→ RECORD EXTRACTS
— START —

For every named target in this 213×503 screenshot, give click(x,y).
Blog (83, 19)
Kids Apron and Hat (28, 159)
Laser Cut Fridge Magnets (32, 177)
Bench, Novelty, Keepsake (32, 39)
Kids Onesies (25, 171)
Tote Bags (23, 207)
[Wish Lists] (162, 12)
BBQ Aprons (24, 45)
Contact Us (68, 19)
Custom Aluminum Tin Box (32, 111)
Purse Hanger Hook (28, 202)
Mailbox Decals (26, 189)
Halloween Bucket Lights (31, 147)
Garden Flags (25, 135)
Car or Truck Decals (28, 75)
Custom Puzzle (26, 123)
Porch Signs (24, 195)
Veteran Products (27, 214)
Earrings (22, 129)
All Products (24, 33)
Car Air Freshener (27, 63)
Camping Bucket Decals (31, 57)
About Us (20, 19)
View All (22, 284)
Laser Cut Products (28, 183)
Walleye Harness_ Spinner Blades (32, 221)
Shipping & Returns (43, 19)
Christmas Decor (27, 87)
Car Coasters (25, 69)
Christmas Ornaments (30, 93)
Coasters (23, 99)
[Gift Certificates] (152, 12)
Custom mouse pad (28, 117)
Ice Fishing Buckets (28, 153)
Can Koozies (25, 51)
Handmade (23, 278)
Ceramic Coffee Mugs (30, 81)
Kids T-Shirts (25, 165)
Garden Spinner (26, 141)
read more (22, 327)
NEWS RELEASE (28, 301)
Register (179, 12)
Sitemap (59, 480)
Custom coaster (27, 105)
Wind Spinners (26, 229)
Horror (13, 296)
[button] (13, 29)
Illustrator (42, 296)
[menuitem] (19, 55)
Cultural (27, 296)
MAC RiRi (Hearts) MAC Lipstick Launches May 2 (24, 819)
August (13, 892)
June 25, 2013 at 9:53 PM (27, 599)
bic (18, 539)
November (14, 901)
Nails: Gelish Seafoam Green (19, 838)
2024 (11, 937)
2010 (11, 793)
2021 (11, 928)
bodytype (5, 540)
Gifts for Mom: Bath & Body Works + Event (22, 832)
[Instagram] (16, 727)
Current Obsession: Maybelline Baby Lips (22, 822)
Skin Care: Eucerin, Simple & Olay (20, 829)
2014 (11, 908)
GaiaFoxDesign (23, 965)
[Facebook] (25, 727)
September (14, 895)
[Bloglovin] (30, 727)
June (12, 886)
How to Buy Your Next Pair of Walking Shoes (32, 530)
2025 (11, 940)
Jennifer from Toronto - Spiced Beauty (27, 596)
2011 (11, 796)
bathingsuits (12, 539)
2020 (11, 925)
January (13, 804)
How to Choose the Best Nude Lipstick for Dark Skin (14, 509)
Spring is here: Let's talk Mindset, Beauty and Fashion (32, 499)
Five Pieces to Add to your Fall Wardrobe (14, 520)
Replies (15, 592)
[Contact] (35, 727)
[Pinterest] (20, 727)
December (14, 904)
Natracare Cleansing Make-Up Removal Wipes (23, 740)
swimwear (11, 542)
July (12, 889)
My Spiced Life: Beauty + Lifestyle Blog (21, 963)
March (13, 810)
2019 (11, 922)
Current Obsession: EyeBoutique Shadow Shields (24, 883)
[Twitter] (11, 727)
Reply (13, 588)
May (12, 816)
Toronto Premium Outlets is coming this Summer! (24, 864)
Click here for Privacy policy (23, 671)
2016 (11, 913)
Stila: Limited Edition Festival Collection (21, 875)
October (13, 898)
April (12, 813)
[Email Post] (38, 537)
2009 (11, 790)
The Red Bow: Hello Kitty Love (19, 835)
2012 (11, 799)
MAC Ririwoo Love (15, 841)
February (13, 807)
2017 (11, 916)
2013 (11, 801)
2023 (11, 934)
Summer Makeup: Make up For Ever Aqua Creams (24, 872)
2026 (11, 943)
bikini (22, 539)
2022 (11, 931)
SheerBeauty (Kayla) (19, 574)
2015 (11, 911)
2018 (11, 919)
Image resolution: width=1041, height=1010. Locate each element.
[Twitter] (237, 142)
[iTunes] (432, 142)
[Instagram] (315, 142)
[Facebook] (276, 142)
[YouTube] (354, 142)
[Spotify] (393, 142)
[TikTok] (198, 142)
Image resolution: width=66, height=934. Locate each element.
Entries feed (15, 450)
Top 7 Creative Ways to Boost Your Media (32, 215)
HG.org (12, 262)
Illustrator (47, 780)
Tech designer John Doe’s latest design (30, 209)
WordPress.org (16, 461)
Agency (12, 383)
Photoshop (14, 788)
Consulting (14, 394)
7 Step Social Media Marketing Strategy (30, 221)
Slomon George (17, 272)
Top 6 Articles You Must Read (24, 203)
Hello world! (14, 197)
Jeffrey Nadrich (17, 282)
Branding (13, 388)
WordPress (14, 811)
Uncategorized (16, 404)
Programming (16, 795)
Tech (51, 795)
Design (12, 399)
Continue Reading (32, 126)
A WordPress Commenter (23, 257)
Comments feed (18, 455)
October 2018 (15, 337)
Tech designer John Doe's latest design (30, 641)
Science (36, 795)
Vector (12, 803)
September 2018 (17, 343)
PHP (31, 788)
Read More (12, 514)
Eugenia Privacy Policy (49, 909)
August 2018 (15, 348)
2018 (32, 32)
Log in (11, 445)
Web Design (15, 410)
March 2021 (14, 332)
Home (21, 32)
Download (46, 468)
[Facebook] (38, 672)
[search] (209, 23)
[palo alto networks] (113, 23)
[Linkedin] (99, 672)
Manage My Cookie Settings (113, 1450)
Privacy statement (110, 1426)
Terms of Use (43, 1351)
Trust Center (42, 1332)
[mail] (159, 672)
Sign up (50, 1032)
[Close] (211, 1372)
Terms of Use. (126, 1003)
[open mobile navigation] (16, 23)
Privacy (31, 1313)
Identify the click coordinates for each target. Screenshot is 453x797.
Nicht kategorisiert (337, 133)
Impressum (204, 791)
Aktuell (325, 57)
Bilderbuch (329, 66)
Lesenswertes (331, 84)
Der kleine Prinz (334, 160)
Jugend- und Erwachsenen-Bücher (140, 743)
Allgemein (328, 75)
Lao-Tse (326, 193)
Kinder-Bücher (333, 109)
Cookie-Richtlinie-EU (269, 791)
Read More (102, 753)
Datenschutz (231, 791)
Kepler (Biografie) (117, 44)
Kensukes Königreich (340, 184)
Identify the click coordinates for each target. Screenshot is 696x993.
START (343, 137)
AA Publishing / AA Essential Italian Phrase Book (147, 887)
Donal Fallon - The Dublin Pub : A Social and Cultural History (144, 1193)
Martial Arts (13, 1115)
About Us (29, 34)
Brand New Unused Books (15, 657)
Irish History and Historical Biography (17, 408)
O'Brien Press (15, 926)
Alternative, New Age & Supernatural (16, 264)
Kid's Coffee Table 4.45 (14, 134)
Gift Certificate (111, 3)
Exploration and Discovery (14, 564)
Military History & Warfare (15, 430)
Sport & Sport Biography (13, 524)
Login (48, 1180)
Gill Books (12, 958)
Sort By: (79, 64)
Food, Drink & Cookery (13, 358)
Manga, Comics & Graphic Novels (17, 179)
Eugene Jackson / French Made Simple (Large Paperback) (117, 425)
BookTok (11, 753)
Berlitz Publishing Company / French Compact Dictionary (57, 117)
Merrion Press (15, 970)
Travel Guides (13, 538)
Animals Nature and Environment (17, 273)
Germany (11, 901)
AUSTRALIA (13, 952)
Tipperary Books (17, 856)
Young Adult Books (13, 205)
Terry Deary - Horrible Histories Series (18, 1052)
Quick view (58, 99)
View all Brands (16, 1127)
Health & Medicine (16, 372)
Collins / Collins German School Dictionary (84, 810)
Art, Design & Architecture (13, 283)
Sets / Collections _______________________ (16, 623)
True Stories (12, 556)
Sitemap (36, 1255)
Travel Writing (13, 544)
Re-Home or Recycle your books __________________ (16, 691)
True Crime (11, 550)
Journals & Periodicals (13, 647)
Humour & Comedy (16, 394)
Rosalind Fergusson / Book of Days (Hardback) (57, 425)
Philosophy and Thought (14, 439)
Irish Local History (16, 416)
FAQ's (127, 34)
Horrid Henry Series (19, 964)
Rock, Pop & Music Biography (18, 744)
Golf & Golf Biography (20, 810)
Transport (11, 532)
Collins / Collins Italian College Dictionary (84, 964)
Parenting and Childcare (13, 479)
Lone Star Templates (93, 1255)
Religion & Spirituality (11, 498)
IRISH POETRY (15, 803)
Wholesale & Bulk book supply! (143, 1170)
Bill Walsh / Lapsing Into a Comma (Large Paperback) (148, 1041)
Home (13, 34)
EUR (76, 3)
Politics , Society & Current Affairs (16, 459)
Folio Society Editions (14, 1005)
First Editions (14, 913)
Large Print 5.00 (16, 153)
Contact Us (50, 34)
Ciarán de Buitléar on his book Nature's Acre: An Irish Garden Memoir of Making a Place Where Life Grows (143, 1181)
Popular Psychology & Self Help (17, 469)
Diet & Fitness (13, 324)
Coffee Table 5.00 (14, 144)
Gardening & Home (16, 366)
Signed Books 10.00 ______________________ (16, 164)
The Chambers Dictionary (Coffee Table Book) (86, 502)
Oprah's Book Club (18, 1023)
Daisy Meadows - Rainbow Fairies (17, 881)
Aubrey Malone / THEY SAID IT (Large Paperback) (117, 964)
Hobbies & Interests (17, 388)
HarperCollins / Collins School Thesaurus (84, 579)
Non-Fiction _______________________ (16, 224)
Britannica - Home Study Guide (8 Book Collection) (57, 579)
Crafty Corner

— END —

→ REQUIREMENT
Find every line in the records above that contains the word "Obsession" and copy each of those lines. The match is case-sensitive.

→ RESULT OF THE EXERCISE
Current Obsession: Maybelline Baby Lips (22, 822)
Current Obsession: EyeBoutique Shadow Shields (24, 883)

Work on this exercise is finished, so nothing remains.